California Gov. Gavin Newsom (D) has vetoed a bill that would have helped low-income LGBTQ people gain easier access to treatment and prevention services for sexually transmitted infections (STIs).
Newsom said he supported the STI Prevention & Treatment Fairness Act, but that there simply wasn’t enough funding to accomplish what it sought to do.
The bill, which was sponsored by Equality California, would have expanded access to STI health services to low-income people with confidentiality concerns (including LGBTQ people) through California’s Family Planning, Access, Care, and Treatment (PACT) program.
The news you care about, reported on by the people who care about you.
But Newsom explained that the bill would expand the definition of “family planning” beyond the federal definition, “thereby creating a state-only program that creates significant ongoing General Fund cost pressure not accounted for in the budget.”

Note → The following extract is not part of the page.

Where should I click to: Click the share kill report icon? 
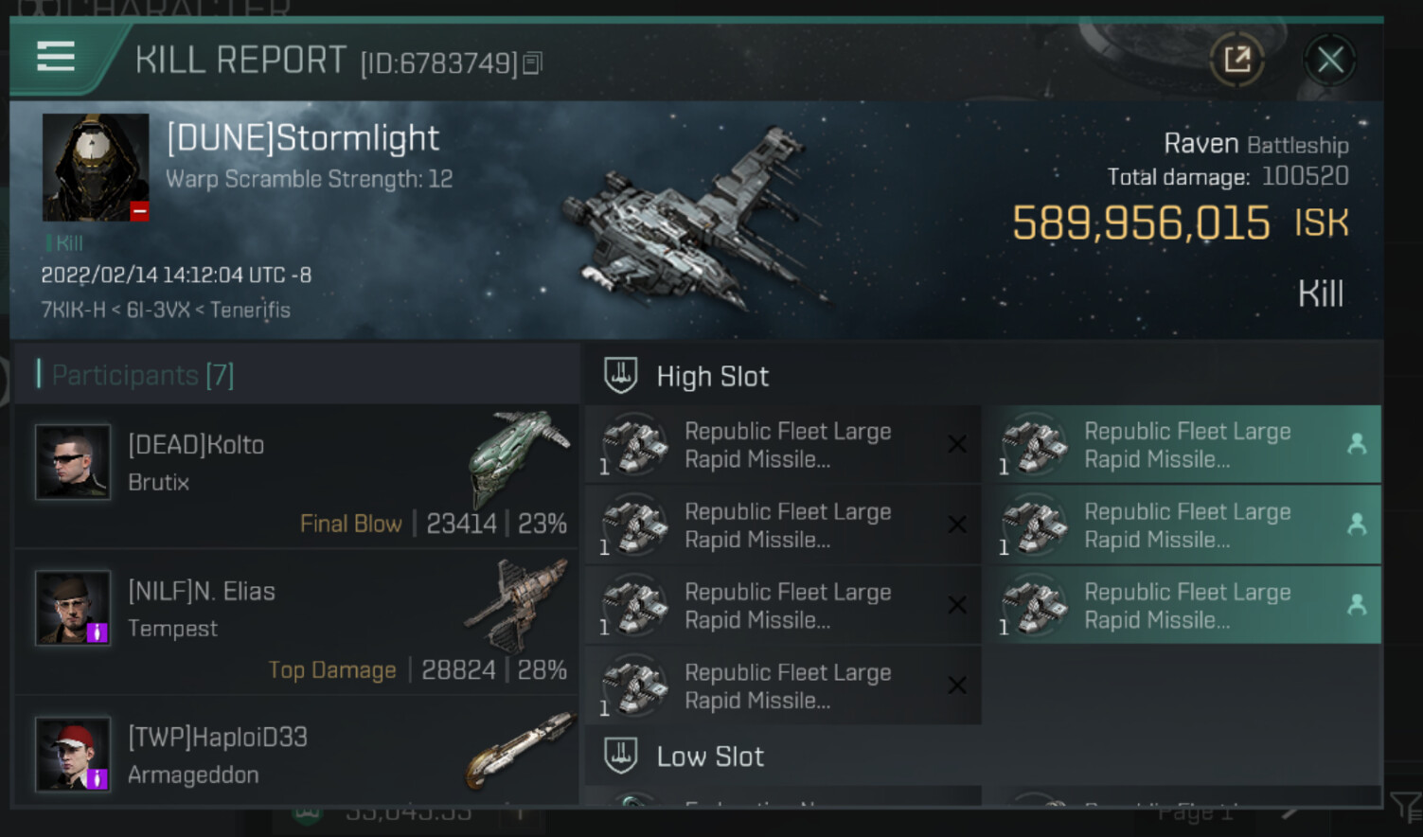pos(1236,61)
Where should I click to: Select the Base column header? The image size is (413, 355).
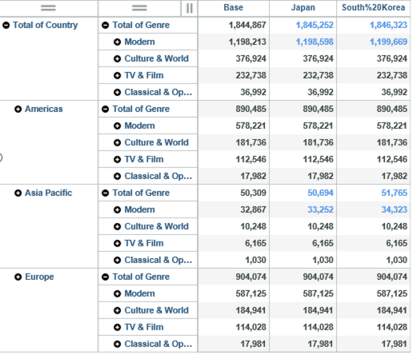[x=234, y=7]
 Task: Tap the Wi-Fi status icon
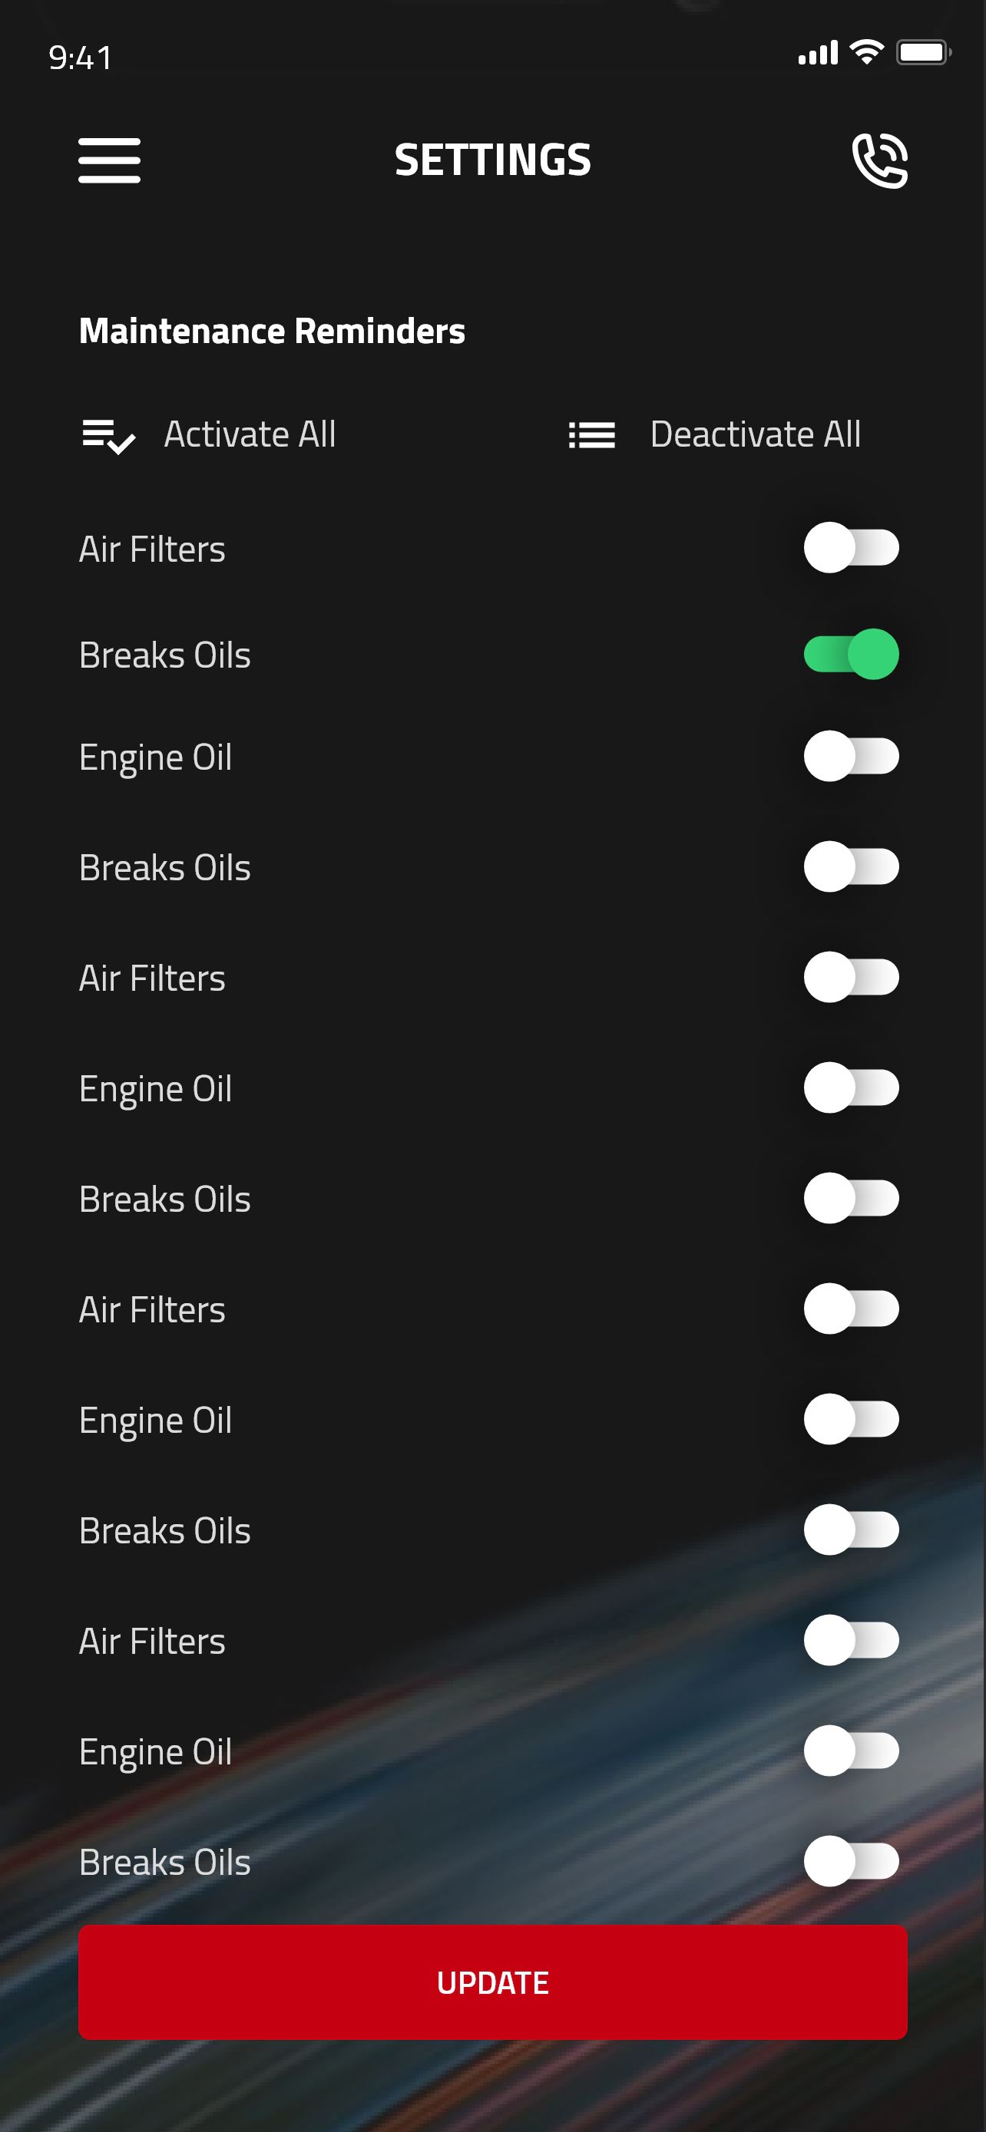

“With our state facing lower-than-expected revenues over the first few months of this fiscal year, it is important to remain disciplined when it comes to spending, particularly spending that is ongoing,” Newsom also noted in his veto message, adding that “Bills with significant fiscal impact, such as this measure, should be considered and accounted for as part of the annual budget process.”
Craig E. Thompson, CEO of the LGBTQ Health nonprofit APLA Health expressed disappointment in Newsom’s veto.
“As the latest data from the CDC makes clear, the STD epidemic is only growing worse in California and across the U.S. — with syphilis rates up nearly 28% in the last year alone,” Thompson told the Bay Area Reporter. “APLA Health will continue advocating for forward-thinking policy and funding initiatives to address this crisis, including ensuring that all LGBTQ+ Californians have access to convenient, low-cost sexual health services regardless of ability to pay.”
Newsom did recently sign a bill creating the Veteran’s Military Discharge Upgrade programto help LGBTQ veterans who were discharged under “Don’t Ask Don’t Tell” have better access to benefits.